Public health authorities are currently analyzing and characterizing demographic groups opposed to vaccination and are attempting to develop countermeasures by specifically addressing their concerns.  A history of exploitation characterized by the infamous Tuskegee Experiment and chronically inferior medical services has created hesitation in the black community that has suffered disproportionately from COVID-19. It is hoped that reluctance to be vaccinated will be remedied by responsible civic associations and greater accessibility to health services. Vaccination is receiving the endorsement of major black political, entertainment, academic and sports figures who serve as positive role models. 


Some resistance to vaccination is inexplicable.  A December 2020 survey among healthcare providers in Pennsylvania demonstrated a 45 percent reluctance to be vaccinated.  These individuals including RNs do not lack education relating to how the virus is spread and how protection can be effected.  In early December their concerns were based on the rate at which the vaccine was developed and the perception that approval by the FDA was rushed for political purposes in late October.  Progressively, the sample of 16,000 healthcare workers has moved from a 45 percent level who were either disinclined to be vaccinated or elected to wait, to more than 75 percent agreeing to be vaccinated. By early February only five percent were implacably opposed to vaccination.  The undecided group of healthcare workers is clearly diminishing as more of our population is vaccinated without adverse effects. In contrast workers in red-meat packing plants where vaccine has been made available have enthusiastically accepted immunization with or without financial inducements.


Recognition of the extent of vaccine hesitancy should now guide public health officials in developing promotional campaigns to encourage acceptance.  With the greater availability of vaccines and improved logistics, over 200 million eligible members of the U.S. population could be vaccinated by late spring.  The hard task will be to reach and vaccinate those over 16 who are either outright vaccine deniers, comprise the wait-and-see members of our population or for various reasons are inaccessible to health services.
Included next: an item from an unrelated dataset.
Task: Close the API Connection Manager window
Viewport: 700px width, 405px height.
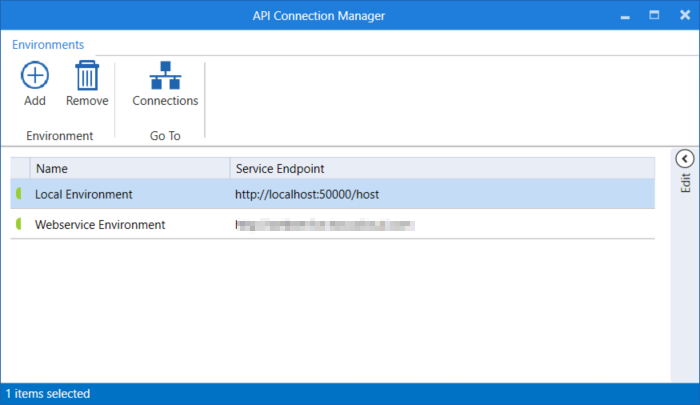Action: click(683, 15)
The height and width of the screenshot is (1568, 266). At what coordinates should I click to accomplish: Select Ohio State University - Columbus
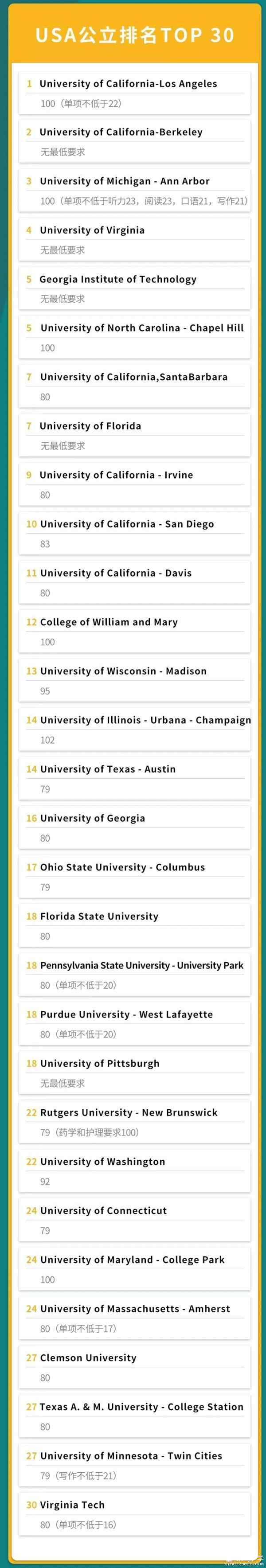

It will require a concerted program of public service campaigns to encourage acceptance of COVID vaccination to protect both individuals and the community.  Some large companies are providing financial and other incentives to workers to be vaccinated.  Other concerns and industries are actively pressing for their workers to be protected with the cooperation of state governors and health departments.  It will be necessary to make vaccination successively more convenient and accessible following immunization of the first 200 million. 


It is possible that resuming activities such as travel, attendance at crowded events and even community gatherings that we took for granted in 2019, will in future be contingent on proof of vaccination. As we roll out vaccines and effectively immunize an increasing proportion of our population, we hope that those who hesitated will join the mass and receive protection.  If we end up with a 10 to 12 percent hard-core cohort of vaccine deniers, they will benefit from herd immunity. 


With the emergence of variants and waning of immunity, it is inevitable that COVID will persist in our society requiring annual or biannual booster vaccination, much as we have accepted annual influenza “shots”. This will be a small price to pay for restoring our way of life and protecting the most vulnerable in our society.